TASK BRIEF → From the first record to the last, write out each one exactly.

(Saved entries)
------------------------------------

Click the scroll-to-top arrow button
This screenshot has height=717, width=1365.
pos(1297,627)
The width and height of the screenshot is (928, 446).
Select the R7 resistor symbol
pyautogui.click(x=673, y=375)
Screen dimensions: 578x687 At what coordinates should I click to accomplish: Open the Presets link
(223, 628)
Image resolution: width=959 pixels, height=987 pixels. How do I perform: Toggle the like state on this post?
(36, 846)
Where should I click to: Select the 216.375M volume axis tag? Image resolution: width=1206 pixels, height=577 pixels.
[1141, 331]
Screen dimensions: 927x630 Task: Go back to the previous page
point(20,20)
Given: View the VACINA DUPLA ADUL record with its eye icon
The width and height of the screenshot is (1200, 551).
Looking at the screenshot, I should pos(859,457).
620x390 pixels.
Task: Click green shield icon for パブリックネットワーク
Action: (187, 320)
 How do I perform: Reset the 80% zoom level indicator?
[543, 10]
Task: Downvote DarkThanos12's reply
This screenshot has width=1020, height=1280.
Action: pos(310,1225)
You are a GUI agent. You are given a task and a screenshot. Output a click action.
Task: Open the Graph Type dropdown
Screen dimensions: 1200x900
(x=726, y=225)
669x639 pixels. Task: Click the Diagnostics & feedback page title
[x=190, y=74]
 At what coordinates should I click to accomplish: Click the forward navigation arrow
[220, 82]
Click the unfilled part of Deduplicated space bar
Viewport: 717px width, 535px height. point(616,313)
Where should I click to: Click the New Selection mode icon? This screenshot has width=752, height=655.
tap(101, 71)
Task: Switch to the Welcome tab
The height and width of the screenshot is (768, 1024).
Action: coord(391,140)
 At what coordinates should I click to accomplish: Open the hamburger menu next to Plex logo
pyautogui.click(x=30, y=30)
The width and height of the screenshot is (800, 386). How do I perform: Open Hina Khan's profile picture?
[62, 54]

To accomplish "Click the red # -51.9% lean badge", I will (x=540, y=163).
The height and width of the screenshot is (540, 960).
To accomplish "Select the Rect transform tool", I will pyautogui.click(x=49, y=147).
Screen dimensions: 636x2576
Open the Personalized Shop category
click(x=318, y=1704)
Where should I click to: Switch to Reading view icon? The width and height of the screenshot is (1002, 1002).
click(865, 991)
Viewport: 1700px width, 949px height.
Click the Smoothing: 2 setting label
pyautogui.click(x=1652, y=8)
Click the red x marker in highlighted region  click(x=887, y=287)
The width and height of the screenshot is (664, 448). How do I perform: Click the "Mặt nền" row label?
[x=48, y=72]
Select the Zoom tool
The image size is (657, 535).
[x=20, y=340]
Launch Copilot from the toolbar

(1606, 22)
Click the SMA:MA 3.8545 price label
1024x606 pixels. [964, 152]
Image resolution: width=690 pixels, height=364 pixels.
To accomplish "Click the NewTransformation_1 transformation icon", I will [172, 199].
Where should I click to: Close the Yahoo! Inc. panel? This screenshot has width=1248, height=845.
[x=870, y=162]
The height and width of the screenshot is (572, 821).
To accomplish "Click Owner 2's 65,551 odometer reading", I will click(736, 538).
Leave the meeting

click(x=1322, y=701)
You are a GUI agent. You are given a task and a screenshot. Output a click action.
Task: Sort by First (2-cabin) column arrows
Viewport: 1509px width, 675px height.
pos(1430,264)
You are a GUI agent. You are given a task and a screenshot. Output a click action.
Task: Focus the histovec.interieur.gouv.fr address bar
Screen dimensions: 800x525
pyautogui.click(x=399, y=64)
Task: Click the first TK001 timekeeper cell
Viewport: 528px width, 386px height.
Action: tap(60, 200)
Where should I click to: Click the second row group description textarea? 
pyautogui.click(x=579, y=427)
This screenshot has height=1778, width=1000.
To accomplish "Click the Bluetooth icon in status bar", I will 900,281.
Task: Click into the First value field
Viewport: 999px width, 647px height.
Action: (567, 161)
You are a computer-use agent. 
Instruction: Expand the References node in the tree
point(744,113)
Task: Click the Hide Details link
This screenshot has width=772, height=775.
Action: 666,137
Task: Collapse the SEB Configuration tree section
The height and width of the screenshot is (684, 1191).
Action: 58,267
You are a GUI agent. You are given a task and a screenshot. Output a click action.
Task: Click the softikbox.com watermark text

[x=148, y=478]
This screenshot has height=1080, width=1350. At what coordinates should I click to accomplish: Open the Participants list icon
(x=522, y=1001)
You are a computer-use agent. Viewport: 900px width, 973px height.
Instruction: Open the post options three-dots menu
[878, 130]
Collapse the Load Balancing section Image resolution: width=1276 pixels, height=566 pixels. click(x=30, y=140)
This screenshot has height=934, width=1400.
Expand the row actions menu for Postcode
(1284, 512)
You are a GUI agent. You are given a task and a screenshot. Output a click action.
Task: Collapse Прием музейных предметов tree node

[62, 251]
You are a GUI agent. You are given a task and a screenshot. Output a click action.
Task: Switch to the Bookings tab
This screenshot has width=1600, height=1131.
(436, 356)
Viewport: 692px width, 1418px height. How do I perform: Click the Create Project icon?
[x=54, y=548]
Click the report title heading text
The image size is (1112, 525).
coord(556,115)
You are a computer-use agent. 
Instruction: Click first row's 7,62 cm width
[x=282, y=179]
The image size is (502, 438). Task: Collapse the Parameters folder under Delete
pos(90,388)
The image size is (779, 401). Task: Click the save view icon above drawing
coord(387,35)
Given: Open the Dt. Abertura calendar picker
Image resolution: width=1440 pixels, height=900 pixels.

------------------------------------

SOLUTION TO THIS PROBLEM →
Click the scroll-to-top arrow button
This screenshot has height=717, width=1365.
pos(1297,627)
The width and height of the screenshot is (928, 446).
Select the R7 resistor symbol
pyautogui.click(x=673, y=375)
Screen dimensions: 578x687 At what coordinates should I click to accomplish: Open the Presets link
(223, 628)
Image resolution: width=959 pixels, height=987 pixels. How do I perform: Toggle the like state on this post?
(36, 846)
Where should I click to: Select the 216.375M volume axis tag? Image resolution: width=1206 pixels, height=577 pixels.
[1141, 331]
Screen dimensions: 927x630 Task: Go back to the previous page
point(20,20)
Given: View the VACINA DUPLA ADUL record with its eye icon
The width and height of the screenshot is (1200, 551).
Looking at the screenshot, I should pos(859,457).
620x390 pixels.
Task: Click green shield icon for パブリックネットワーク
Action: (187, 320)
 How do I perform: Reset the 80% zoom level indicator?
[543, 10]
Task: Downvote DarkThanos12's reply
This screenshot has width=1020, height=1280.
Action: pos(310,1225)
You are a GUI agent. You are given a task and a screenshot. Output a click action.
Task: Open the Graph Type dropdown
Screen dimensions: 1200x900
(x=726, y=225)
669x639 pixels. Task: Click the Diagnostics & feedback page title
[x=190, y=74]
 At what coordinates should I click to accomplish: Click the forward navigation arrow
[220, 82]
Click the unfilled part of Deduplicated space bar
Viewport: 717px width, 535px height. point(616,313)
Where should I click to: Click the New Selection mode icon? This screenshot has width=752, height=655.
tap(101, 71)
Task: Switch to the Welcome tab
The height and width of the screenshot is (768, 1024).
Action: coord(391,140)
 At what coordinates should I click to accomplish: Open the hamburger menu next to Plex logo
pyautogui.click(x=30, y=30)
The width and height of the screenshot is (800, 386). How do I perform: Open Hina Khan's profile picture?
[62, 54]

To accomplish "Click the red # -51.9% lean badge", I will (x=540, y=163).
The height and width of the screenshot is (540, 960).
To accomplish "Select the Rect transform tool", I will pyautogui.click(x=49, y=147).
Screen dimensions: 636x2576
Open the Personalized Shop category
click(x=318, y=1704)
Where should I click to: Switch to Reading view icon? The width and height of the screenshot is (1002, 1002).
click(865, 991)
Viewport: 1700px width, 949px height.
Click the Smoothing: 2 setting label
pyautogui.click(x=1652, y=8)
Click the red x marker in highlighted region  click(x=887, y=287)
The width and height of the screenshot is (664, 448). How do I perform: Click the "Mặt nền" row label?
[x=48, y=72]
Select the Zoom tool
The image size is (657, 535).
[x=20, y=340]
Launch Copilot from the toolbar

(1606, 22)
Click the SMA:MA 3.8545 price label
1024x606 pixels. [964, 152]
Image resolution: width=690 pixels, height=364 pixels.
To accomplish "Click the NewTransformation_1 transformation icon", I will [172, 199].
Where should I click to: Close the Yahoo! Inc. panel? This screenshot has width=1248, height=845.
[x=870, y=162]
The height and width of the screenshot is (572, 821).
To accomplish "Click Owner 2's 65,551 odometer reading", I will click(736, 538).
Leave the meeting

click(x=1322, y=701)
You are a GUI agent. You are given a task and a screenshot. Output a click action.
Task: Sort by First (2-cabin) column arrows
Viewport: 1509px width, 675px height.
pos(1430,264)
You are a GUI agent. You are given a task and a screenshot. Output a click action.
Task: Focus the histovec.interieur.gouv.fr address bar
Screen dimensions: 800x525
pyautogui.click(x=399, y=64)
Task: Click the first TK001 timekeeper cell
Viewport: 528px width, 386px height.
Action: tap(60, 200)
Where should I click to: Click the second row group description textarea? 
pyautogui.click(x=579, y=427)
This screenshot has height=1778, width=1000.
To accomplish "Click the Bluetooth icon in status bar", I will 900,281.
Task: Click into the First value field
Viewport: 999px width, 647px height.
Action: (567, 161)
You are a computer-use agent. 
Instruction: Expand the References node in the tree
point(744,113)
Task: Click the Hide Details link
This screenshot has width=772, height=775.
Action: 666,137
Task: Collapse the SEB Configuration tree section
The height and width of the screenshot is (684, 1191).
Action: 58,267
You are a GUI agent. You are given a task and a screenshot. Output a click action.
Task: Click the softikbox.com watermark text

[x=148, y=478]
This screenshot has height=1080, width=1350. At what coordinates should I click to accomplish: Open the Participants list icon
(x=522, y=1001)
You are a computer-use agent. Viewport: 900px width, 973px height.
Instruction: Open the post options three-dots menu
[878, 130]
Collapse the Load Balancing section Image resolution: width=1276 pixels, height=566 pixels. click(x=30, y=140)
This screenshot has height=934, width=1400.
Expand the row actions menu for Postcode
(1284, 512)
You are a GUI agent. You are given a task and a screenshot. Output a click action.
Task: Collapse Прием музейных предметов tree node

[62, 251]
You are a GUI agent. You are given a task and a screenshot. Output a click action.
Task: Switch to the Bookings tab
This screenshot has width=1600, height=1131.
(436, 356)
Viewport: 692px width, 1418px height. How do I perform: Click the Create Project icon?
[x=54, y=548]
Click the report title heading text
The image size is (1112, 525).
coord(556,115)
You are a computer-use agent. 
Instruction: Click first row's 7,62 cm width
[x=282, y=179]
The image size is (502, 438). Task: Collapse the Parameters folder under Delete
pos(90,388)
The image size is (779, 401). Task: Click the save view icon above drawing
coord(387,35)
Given: Open the Dt. Abertura calendar picker
Image resolution: width=1440 pixels, height=900 pixels.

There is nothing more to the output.